Recently, a friend of mine (Erick Erickson) had the nerve to insinuate that men and women were inherently different. He was met with accusations of “sexism” and “being judgmental.” Similarly, a couple of months ago, I wrote a column at FoxNews about how my wife and I made the choice to wait until marriage. Some people claimed that they felt “judged.” I’m okay with that.
The word “judgment” has been turned into a dirty word nowadays. Non-Christians have used it as a go-to attack in an attempt to paint believers as pompous jerks. Christians themselves are afraid of the word, and more importantly the act itself. While it’s true that we as people shouldn’t constantly be judging everybody, we absolutely should be judging every decision that we possibly can. As a matter of fact, most people already do.
You clicked on this column. You made a judgment call. What are you drinking at your desk right now? Coffee, tea, maybe water? That’s a judgment call. What kind of car did you drive into the office? A Government Motors rattle-box or maybe a tightly engineered Honda? Judgment call.
To have ever admitted to making a mistake, is to have made a very clear-cut and final judgment.
See, we make judgments every day. People get touchy, however, when we apply those judgments to the decisions that actually matter. Nobody has a problem with somebody making the judgment that playing in traffic is bad for you. If that same person says that pre-marital relations with innumerable strangers is also likely a poor decision… it’s now considered to be terribly “judgmental.” Or in the case of Erick Erickson, if one says that men and women are physiologically different and that a child ideally needs both, you are now both judgmental and sexist. Make sense? Don’t worry, it shouldn’t.
Even worse, many of us teach our kids that it’s wrong to judge. Then, ironically, we pray and hope that they learn to make good decisions throughout their formative years. This is what in technical terminology is referred to as, “goofy, dumb-dumb talk.”
I only wish that the willful mothers of our country’s fatherless children had been briefed on the importance of judgment. I wish that the seven million prisoners in the United States had been taught how to judge early and often. If we had fewer hang-ups about who might be offended by our judgment, and were more concerned with making sound decisions, maybe we could actually better some pretty rough lives.
Instead, we allow childish, societal memes to take place of good judgment. People often say, “The Bible says not to judge!”

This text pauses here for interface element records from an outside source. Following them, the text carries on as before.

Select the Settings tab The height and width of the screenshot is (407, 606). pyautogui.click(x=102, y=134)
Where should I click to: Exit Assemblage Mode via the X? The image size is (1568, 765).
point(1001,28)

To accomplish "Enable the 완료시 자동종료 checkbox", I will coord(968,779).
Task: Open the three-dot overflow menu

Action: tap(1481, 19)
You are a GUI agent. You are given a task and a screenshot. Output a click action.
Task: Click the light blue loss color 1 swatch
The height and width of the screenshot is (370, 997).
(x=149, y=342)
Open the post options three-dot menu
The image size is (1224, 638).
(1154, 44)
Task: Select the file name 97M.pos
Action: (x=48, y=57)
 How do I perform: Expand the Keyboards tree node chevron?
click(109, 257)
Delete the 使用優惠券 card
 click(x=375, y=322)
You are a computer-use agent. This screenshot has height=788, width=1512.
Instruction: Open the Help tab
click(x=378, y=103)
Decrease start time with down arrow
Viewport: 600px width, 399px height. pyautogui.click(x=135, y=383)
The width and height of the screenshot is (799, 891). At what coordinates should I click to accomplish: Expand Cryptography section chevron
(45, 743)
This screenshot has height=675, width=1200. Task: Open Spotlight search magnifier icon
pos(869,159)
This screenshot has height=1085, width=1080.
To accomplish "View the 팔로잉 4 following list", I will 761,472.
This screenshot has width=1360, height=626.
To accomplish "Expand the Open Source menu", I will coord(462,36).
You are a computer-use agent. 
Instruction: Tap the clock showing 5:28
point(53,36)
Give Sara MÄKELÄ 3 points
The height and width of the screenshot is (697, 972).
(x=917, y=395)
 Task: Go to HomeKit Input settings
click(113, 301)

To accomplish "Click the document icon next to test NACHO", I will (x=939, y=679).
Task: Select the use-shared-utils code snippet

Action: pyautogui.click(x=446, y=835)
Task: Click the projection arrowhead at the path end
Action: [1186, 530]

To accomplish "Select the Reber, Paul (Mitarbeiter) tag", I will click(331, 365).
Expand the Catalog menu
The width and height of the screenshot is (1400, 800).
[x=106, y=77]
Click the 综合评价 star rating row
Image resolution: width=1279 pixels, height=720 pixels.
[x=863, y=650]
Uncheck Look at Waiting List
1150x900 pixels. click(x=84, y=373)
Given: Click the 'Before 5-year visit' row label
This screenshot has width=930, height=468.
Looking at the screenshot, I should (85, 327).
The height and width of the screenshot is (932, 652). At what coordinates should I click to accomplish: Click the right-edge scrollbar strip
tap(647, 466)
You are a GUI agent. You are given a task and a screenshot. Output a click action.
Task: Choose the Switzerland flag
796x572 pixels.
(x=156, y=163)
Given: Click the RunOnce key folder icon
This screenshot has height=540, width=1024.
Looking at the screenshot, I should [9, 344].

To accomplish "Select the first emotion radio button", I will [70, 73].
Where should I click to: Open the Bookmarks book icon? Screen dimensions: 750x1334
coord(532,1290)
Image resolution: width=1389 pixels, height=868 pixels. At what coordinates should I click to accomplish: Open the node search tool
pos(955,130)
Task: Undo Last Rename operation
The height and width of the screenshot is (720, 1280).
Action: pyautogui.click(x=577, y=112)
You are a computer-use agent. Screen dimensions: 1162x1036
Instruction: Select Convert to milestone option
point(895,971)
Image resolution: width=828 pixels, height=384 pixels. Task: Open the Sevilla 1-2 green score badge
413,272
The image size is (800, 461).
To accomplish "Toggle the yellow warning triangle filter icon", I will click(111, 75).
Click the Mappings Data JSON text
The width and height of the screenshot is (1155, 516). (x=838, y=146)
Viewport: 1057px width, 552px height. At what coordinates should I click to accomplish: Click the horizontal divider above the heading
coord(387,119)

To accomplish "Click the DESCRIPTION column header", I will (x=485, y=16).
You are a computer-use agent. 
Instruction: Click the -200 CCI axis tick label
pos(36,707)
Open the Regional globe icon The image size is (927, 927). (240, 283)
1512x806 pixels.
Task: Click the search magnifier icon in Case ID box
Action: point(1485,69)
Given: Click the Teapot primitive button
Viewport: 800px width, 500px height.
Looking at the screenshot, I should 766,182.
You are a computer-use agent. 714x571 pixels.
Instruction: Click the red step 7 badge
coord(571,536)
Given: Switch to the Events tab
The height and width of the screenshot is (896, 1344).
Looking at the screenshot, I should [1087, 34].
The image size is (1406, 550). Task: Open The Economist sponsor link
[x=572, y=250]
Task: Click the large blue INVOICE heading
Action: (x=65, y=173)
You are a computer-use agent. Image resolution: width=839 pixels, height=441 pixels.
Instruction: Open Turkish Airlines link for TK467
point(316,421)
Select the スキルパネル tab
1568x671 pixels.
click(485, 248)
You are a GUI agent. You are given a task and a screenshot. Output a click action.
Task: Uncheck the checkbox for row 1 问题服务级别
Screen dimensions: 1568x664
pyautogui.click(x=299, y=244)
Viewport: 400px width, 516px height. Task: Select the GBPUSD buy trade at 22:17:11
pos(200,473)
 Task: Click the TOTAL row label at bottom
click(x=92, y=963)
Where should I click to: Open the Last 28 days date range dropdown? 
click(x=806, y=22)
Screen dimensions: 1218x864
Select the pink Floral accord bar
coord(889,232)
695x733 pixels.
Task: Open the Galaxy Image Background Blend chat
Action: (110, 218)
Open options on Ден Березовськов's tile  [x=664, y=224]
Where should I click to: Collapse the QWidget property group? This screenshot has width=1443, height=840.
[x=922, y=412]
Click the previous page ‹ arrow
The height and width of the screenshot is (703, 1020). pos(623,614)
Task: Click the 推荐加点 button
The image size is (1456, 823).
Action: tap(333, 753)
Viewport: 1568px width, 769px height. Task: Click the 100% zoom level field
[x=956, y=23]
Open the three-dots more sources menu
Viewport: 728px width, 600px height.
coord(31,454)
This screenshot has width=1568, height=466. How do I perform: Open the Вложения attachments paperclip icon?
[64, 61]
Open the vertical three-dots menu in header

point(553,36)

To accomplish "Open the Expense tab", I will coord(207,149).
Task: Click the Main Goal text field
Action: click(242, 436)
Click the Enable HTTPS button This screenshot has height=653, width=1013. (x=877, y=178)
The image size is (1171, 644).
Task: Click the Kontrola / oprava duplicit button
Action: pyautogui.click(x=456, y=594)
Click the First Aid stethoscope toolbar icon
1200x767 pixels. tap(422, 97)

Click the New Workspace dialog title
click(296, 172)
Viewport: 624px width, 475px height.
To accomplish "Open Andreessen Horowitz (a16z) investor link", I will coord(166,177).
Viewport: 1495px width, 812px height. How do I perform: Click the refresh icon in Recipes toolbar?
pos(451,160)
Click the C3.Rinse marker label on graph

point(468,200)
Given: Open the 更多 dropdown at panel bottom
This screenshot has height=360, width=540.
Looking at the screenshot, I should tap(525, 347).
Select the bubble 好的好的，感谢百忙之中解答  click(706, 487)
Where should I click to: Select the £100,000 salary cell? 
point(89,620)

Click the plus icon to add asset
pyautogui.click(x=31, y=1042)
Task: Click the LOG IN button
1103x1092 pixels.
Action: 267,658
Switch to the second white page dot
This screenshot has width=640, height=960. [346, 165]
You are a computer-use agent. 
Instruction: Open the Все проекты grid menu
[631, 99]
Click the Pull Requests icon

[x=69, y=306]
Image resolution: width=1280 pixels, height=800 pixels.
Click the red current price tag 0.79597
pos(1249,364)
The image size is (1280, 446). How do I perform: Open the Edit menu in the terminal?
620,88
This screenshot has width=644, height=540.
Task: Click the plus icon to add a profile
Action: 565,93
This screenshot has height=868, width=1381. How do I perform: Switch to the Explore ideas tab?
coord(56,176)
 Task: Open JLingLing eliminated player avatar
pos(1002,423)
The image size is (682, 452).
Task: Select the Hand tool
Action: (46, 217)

Dumb. Let’s see the whole verse.
“Judge not, lest ye be judged.”
Guess what? Ye be judged.
Even worse, we allow young and/or ignorant people (in an attempt to justify their horrible association) to use the excuse, “Jesus hung out with tax collectors and hookers!”
Firstly… good on them for putting tax collectors on the same playing field as prostitutes. I’m on board.
Secondly, no. Jesus hung out with former tax collectors and former hookers.
He told them to, “Go forth and sin no more,” not “Hey Mary, wanna meet for drinks tonight after you’re done hooking?”
Of course, as Christians, we don’t want imperfect people to avoid us due to a fear of constant judgment or a lack of compassion. Just as surely, those who consistently make the wrong decisions and do so with pride, probably shouldn’t feel all that comfortable in our company to begin with. I doubt that Mary would’ve have been comfortable breaking bread with the Messiah after squeezing in her four o’clock.
Call it a hunch.
Listen, I get it. Nobody’s perfect. We can’t change the mistakes that we’ve made, but we can always choose to do the right thing moving forward. We cannot do that however, without passing serious judgment on past decisions.
Carlos Gracie Sr. famously once said, “There is no losing. Only winning, and learning.” I believe that, but there can be no “learning” without judging.
Now, as per usual, I’m pretty sure that there are many of you reading this and are furious with me.
To you I say, congratulations … you’ve just made a judgment.